:: Source data ::
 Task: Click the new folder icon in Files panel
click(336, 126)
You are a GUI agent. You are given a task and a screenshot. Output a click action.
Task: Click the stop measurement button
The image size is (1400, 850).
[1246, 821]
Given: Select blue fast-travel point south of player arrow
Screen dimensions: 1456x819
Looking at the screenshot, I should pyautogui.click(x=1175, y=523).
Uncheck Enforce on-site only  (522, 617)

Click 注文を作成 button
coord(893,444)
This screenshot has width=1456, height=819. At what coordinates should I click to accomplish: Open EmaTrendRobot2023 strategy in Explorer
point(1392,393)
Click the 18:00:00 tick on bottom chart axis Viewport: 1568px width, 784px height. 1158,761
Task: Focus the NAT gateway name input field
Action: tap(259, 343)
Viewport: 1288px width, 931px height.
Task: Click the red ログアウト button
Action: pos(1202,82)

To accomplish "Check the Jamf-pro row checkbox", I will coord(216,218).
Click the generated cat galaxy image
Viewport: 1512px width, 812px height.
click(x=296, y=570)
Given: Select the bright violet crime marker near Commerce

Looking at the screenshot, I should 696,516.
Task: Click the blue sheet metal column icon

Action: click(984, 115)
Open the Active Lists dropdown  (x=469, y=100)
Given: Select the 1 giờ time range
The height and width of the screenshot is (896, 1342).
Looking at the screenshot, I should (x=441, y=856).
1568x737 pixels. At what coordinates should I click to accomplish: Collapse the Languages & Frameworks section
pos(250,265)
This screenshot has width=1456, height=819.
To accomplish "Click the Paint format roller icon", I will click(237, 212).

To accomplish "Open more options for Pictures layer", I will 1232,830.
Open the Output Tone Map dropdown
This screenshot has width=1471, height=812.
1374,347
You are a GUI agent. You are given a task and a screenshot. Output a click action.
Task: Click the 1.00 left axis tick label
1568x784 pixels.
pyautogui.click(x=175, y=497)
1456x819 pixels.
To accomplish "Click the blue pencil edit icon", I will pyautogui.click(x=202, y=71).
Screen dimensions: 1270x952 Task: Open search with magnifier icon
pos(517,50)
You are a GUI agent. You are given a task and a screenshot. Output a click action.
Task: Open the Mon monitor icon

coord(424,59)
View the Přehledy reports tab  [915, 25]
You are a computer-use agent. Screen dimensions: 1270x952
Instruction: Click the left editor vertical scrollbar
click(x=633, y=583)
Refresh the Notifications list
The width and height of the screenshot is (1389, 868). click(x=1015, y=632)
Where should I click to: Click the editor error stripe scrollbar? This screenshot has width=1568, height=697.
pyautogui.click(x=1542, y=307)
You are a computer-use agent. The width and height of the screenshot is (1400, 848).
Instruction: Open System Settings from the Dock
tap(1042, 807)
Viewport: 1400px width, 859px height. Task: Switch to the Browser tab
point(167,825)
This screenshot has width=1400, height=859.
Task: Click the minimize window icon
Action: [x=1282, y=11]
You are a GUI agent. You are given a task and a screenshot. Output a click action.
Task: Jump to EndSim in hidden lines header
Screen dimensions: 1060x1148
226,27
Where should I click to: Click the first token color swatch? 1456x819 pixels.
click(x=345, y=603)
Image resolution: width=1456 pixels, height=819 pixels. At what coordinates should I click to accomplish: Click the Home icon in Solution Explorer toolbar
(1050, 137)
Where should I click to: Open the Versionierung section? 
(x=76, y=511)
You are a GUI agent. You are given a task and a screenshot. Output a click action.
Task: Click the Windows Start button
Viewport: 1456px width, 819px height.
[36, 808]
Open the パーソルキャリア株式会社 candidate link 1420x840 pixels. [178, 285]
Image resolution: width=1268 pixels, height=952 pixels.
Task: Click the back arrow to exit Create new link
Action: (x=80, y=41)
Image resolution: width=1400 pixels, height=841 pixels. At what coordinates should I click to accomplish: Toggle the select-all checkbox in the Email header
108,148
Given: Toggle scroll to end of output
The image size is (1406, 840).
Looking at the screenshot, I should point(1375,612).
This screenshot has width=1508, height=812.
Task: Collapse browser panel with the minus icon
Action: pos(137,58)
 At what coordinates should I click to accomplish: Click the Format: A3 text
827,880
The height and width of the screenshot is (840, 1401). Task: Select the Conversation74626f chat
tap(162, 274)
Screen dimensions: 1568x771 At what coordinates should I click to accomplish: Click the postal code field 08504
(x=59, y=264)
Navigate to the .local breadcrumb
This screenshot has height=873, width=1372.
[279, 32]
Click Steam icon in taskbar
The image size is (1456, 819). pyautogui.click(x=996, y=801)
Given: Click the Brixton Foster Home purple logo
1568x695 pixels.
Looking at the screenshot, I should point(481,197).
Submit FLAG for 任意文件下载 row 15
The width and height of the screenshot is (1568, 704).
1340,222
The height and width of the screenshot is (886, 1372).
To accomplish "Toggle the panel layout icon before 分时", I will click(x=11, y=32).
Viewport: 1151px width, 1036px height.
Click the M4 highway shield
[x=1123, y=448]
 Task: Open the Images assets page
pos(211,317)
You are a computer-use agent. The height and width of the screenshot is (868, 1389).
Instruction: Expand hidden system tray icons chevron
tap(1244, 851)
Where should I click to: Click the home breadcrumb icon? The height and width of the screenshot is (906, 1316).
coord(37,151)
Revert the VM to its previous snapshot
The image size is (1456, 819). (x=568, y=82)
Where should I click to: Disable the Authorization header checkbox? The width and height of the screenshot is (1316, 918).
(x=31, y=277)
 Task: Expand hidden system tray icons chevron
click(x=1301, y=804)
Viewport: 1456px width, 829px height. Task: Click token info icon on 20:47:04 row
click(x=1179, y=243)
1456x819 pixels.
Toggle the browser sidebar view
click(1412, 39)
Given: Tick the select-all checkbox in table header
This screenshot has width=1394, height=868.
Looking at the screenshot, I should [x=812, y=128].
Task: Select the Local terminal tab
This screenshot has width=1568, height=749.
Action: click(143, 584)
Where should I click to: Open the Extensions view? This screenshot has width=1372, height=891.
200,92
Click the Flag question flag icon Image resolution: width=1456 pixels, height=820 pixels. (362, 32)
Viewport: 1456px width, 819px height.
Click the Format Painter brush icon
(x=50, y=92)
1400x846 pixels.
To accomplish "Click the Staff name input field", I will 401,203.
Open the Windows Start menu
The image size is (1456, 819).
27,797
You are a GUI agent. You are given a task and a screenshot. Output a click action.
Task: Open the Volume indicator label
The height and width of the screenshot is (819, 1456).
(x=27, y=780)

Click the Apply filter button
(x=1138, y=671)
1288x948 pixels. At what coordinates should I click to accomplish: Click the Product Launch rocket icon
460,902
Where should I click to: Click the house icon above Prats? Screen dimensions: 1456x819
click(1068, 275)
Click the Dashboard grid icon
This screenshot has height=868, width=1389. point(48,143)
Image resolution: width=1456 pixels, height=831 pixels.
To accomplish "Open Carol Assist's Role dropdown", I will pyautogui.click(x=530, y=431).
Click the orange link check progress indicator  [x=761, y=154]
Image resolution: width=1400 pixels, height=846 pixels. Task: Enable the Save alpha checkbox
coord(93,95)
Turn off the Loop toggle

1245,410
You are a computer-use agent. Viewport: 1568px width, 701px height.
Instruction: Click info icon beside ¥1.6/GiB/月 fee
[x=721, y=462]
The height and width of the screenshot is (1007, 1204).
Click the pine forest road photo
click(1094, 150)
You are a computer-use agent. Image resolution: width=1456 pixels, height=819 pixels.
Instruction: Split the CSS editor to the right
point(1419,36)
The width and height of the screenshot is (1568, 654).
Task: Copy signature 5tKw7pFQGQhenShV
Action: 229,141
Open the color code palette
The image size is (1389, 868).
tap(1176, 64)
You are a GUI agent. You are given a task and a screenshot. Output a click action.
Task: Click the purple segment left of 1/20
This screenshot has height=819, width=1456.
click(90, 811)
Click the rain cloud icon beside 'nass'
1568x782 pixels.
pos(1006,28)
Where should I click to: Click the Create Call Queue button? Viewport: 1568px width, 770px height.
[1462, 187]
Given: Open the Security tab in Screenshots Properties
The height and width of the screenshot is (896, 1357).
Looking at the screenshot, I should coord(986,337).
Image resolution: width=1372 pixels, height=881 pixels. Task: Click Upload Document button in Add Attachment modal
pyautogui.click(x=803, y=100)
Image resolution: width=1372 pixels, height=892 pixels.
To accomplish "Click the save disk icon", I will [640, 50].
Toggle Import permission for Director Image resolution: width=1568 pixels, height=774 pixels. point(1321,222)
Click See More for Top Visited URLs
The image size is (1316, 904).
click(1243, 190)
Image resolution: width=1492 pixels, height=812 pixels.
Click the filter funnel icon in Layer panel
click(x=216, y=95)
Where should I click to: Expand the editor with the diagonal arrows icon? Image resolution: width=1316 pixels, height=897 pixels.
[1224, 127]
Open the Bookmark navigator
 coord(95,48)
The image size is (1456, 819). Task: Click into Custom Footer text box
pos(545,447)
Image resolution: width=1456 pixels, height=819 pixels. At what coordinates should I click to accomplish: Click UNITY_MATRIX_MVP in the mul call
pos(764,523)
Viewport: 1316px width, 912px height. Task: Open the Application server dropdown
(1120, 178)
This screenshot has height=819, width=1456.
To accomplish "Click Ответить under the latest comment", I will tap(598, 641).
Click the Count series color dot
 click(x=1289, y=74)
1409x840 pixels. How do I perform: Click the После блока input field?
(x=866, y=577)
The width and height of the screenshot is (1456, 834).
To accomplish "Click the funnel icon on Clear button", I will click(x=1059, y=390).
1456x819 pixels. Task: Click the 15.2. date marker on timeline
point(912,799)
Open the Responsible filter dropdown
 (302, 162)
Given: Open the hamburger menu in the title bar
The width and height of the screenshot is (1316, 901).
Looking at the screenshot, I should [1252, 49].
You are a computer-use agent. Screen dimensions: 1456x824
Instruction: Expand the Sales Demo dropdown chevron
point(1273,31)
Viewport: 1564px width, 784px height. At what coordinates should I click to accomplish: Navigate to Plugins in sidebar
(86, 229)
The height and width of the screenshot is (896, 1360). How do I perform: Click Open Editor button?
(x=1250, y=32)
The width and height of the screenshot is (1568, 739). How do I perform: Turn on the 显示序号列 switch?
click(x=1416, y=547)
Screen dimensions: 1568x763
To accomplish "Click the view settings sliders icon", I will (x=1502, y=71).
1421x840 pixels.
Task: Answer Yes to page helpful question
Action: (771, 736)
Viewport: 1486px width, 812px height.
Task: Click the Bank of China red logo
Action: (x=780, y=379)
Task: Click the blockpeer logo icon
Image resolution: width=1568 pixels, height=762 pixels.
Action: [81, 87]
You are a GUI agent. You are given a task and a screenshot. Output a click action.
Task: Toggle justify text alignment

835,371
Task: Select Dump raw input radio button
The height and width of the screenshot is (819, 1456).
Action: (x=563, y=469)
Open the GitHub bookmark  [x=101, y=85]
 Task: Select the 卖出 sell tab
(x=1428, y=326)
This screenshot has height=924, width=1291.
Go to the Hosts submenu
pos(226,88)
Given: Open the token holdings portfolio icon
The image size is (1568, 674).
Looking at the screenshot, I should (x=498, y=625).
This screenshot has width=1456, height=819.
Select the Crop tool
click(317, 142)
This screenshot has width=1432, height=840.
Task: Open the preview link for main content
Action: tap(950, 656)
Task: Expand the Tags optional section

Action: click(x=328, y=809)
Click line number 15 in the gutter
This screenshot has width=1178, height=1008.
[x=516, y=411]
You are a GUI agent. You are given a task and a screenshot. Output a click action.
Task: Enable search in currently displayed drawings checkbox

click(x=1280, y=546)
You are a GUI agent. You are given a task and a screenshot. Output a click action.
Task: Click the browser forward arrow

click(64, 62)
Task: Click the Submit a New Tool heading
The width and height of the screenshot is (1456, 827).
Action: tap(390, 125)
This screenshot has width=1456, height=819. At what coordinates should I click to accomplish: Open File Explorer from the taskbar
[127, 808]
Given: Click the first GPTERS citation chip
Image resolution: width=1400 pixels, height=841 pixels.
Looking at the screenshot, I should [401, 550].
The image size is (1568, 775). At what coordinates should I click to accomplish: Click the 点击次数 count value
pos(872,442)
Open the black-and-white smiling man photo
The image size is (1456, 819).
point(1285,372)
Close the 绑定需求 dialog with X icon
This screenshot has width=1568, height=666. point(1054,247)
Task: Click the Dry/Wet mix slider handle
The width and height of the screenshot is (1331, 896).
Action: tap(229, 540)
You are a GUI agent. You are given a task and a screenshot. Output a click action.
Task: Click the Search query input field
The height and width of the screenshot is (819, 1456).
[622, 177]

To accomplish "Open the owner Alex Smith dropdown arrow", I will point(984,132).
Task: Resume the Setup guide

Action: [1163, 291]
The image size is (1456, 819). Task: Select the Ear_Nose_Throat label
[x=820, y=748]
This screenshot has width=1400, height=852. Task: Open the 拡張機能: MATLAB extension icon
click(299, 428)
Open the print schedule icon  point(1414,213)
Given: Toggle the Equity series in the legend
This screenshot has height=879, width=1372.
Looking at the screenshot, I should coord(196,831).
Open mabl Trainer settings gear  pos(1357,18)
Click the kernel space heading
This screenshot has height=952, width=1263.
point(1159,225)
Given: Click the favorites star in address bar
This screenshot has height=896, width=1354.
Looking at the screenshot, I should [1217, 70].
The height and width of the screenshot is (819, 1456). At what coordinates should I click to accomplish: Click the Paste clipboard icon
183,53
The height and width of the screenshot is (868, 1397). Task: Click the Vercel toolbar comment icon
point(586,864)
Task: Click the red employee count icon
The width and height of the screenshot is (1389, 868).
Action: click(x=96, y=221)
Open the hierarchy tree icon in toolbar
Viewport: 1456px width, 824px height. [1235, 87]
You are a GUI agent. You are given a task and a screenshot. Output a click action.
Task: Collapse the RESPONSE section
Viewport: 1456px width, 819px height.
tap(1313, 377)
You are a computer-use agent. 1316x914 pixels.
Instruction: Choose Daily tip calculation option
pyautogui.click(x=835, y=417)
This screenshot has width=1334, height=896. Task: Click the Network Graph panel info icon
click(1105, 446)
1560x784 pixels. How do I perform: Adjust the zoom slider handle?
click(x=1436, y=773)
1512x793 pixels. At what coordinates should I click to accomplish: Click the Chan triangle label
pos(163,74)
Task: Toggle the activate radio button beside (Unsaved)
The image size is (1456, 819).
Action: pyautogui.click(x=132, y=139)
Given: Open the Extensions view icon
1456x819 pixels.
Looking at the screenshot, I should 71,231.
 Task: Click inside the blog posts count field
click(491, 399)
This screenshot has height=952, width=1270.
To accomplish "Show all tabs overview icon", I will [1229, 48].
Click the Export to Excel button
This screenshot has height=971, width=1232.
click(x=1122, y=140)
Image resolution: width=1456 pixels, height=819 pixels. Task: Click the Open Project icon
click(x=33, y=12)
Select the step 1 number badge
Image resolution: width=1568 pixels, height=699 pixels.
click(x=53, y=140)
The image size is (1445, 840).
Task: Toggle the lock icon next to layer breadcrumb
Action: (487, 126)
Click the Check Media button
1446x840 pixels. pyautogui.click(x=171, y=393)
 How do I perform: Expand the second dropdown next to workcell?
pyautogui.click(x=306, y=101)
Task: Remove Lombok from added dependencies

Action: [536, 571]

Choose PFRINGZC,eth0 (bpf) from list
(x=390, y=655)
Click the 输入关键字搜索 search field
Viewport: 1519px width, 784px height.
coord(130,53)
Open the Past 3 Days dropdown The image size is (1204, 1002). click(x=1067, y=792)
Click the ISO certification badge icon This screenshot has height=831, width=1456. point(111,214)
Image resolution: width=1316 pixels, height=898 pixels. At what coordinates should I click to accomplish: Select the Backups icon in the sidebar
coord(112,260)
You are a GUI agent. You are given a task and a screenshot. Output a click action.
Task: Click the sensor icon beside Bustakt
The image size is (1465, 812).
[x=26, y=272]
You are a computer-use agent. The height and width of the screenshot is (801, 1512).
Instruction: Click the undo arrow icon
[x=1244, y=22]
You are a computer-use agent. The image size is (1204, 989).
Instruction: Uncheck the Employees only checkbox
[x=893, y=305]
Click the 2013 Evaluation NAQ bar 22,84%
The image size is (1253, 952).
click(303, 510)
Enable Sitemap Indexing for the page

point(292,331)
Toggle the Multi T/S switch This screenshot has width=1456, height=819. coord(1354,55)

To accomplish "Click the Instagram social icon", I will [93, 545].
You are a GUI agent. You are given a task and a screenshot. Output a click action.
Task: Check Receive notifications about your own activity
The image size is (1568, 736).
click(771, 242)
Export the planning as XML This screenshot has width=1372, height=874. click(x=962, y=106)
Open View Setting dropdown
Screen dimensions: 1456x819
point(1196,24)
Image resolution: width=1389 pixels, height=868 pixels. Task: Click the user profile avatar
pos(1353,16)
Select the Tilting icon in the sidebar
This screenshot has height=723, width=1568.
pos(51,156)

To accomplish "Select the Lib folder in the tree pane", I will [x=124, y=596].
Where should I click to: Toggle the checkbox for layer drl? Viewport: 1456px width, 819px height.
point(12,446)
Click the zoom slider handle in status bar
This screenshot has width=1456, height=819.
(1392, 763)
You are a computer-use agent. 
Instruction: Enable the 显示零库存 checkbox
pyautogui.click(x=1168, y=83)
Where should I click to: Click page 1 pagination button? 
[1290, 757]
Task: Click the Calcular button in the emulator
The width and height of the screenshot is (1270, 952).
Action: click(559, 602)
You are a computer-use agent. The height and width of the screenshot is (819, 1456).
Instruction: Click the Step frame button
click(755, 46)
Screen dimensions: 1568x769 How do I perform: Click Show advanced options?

:: Exercise objective ::
Your answer must consist only of the lines from the start of the records above through the line with "Open the Active", each retyped exactly.

:: Result ::
 Task: Click the new folder icon in Files panel
click(336, 126)
You are a GUI agent. You are given a task and a screenshot. Output a click action.
Task: Click the stop measurement button
The image size is (1400, 850).
[1246, 821]
Given: Select blue fast-travel point south of player arrow
Screen dimensions: 1456x819
Looking at the screenshot, I should pyautogui.click(x=1175, y=523).
Uncheck Enforce on-site only  (522, 617)

Click 注文を作成 button
coord(893,444)
This screenshot has width=1456, height=819. At what coordinates should I click to accomplish: Open EmaTrendRobot2023 strategy in Explorer
point(1392,393)
Click the 18:00:00 tick on bottom chart axis Viewport: 1568px width, 784px height. 1158,761
Task: Focus the NAT gateway name input field
Action: tap(259, 343)
Viewport: 1288px width, 931px height.
Task: Click the red ログアウト button
Action: pos(1202,82)

To accomplish "Check the Jamf-pro row checkbox", I will coord(216,218).
Click the generated cat galaxy image
Viewport: 1512px width, 812px height.
click(x=296, y=570)
Given: Select the bright violet crime marker near Commerce

Looking at the screenshot, I should 696,516.
Task: Click the blue sheet metal column icon

Action: click(984, 115)
Open the Active Lists dropdown  (x=469, y=100)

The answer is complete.